Warhol attended the Carnegie Institute of Technology in Pittsburgh. He began his career as a fashion illustrator, specializing first in shoes, then in other images; his work always seemed to have a provocative bent. The images were slick, quick and easy to read. They didn’t require much thought, and they could be produced in mass quantities, consumed and thrown over for new images.
Warhol is most often associated with his images of Coke bottles, Brillo pad cartons and contemporary American celebrities. He created endless rows of these images through a silk-screening technique, and later massed produced them in lithographs.
Warhol viewed the world as a mechanical, repetitive place where fame comes from recognition and the ability to inspire the sensational. As a Pop artist, he used his work as a sort of social commentary to express his view of life. Warhol said many times that the only real statement an artist can make is repetition to the point of boredom, since this is the way the public perceives images, remembers them, and becomes inured to them.
Like the disposable society he represented, Warhol’s works, at first glance, do not require much thought.
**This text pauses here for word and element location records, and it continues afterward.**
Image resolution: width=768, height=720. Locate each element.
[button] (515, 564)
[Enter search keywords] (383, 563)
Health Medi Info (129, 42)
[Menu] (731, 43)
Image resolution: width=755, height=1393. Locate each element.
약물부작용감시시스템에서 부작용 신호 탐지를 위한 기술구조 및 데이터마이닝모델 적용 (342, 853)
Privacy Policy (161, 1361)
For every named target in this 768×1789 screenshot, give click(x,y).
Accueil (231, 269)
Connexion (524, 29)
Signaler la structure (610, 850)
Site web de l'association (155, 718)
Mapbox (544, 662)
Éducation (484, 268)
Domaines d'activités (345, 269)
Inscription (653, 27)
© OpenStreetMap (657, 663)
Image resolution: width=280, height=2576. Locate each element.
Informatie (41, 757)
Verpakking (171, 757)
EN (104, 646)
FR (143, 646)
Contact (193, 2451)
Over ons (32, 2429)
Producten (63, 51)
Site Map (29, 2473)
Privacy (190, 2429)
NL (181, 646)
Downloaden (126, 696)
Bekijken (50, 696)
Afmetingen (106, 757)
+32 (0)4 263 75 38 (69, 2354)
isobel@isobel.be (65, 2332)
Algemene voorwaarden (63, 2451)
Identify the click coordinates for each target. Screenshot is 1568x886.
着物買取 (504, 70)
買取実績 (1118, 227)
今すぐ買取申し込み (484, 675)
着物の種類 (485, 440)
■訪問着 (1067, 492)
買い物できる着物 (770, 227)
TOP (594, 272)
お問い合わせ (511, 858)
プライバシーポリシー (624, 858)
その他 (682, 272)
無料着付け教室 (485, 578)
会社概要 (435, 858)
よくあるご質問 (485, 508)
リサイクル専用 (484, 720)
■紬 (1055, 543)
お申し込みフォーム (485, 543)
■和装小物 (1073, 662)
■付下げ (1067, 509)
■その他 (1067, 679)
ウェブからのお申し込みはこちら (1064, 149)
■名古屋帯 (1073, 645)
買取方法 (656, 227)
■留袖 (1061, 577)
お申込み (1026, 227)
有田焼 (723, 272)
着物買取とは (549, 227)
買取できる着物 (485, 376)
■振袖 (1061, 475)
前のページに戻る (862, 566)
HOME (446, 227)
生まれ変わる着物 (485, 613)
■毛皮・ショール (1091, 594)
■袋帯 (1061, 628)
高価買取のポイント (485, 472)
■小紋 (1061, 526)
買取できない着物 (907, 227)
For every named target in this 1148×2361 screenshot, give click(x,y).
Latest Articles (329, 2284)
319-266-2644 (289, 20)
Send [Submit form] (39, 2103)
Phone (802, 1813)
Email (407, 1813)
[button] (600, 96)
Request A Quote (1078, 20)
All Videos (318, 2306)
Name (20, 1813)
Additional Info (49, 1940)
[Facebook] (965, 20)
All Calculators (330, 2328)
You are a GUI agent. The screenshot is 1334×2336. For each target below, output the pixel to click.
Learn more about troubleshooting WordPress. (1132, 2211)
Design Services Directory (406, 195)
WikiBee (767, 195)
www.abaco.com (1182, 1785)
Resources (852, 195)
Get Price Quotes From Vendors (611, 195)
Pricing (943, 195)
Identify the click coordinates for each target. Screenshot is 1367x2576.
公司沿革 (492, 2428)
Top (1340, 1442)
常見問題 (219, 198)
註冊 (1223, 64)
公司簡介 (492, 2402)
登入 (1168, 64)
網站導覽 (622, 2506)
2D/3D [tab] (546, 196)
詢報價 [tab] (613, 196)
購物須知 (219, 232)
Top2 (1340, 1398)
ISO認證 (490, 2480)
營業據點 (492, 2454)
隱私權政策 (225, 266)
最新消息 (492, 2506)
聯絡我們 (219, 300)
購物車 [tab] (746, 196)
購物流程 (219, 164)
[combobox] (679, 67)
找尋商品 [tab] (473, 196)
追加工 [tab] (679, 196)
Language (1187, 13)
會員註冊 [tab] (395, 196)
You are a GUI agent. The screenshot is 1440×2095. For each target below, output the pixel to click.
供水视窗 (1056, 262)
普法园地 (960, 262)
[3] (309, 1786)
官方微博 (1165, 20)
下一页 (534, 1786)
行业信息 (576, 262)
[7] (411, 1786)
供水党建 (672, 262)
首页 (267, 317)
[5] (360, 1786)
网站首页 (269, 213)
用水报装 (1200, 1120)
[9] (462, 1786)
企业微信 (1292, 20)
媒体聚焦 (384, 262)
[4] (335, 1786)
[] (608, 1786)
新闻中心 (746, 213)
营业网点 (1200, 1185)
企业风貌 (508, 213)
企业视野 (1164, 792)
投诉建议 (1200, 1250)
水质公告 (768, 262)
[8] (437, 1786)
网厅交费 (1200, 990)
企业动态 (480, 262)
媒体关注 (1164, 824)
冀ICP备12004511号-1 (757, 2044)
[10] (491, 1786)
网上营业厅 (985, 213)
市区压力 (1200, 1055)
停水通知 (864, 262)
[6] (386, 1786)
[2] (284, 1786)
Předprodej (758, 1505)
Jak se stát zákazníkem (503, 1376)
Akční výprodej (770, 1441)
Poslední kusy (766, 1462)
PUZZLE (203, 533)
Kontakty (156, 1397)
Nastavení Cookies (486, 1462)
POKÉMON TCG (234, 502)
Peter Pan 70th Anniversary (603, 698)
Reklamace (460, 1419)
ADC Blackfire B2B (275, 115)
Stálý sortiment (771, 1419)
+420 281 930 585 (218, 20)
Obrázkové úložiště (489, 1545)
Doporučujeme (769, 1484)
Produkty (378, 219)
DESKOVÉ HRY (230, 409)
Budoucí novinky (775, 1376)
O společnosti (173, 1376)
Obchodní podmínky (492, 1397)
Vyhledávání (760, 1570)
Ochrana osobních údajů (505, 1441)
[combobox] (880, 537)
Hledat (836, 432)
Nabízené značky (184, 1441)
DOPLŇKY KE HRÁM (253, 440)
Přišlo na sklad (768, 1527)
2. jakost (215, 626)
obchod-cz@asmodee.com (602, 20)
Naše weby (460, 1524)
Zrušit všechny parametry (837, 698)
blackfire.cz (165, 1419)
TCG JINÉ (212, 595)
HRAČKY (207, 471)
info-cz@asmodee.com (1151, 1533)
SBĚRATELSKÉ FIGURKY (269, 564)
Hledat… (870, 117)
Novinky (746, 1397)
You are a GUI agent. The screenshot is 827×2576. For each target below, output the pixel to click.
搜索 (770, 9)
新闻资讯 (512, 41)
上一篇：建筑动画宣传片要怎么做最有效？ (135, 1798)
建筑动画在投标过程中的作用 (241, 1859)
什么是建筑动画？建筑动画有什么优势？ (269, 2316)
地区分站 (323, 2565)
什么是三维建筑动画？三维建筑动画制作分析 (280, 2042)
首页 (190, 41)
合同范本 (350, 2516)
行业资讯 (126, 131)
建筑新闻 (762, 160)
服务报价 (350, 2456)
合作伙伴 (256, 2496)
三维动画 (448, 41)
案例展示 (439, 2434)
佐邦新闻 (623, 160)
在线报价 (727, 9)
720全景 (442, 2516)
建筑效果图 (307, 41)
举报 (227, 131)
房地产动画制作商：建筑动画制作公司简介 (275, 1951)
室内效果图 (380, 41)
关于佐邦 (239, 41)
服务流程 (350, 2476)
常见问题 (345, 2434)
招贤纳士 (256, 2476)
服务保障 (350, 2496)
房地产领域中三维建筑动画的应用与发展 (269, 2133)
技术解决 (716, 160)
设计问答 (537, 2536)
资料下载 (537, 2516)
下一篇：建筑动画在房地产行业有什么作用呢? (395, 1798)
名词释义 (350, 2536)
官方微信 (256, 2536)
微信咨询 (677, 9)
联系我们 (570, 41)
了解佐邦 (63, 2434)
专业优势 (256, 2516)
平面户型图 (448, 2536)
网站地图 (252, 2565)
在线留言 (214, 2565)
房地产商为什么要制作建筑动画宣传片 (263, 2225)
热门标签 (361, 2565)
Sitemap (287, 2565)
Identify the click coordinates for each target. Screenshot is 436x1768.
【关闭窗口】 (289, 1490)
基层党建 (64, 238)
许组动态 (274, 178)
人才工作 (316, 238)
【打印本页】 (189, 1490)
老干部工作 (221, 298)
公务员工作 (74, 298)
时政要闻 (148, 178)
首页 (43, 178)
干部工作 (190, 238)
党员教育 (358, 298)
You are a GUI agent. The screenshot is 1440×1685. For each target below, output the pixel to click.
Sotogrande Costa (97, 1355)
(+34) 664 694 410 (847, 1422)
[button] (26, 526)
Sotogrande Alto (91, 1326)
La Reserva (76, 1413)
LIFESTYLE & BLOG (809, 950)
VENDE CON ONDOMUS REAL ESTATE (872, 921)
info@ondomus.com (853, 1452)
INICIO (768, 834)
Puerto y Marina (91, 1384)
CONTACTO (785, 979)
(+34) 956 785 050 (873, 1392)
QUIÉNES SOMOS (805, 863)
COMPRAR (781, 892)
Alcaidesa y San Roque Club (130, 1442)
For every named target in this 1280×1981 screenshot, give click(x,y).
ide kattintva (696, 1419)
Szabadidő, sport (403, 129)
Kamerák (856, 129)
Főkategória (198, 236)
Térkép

As if to emphasize the ambivalence between emotional and visual responses to his work, Warhol said that “his image is a statement of the symbols of the harsh, impersonal products and harsh materialistic objects on which America is built. It a projection of everything that can be bought and sold, the practical but impermanent symbols that sustain us”.
Warhol is considered one of the most influential artists of the 20th century. His work and ideas both reflect and helped shape American mass media and popular culture.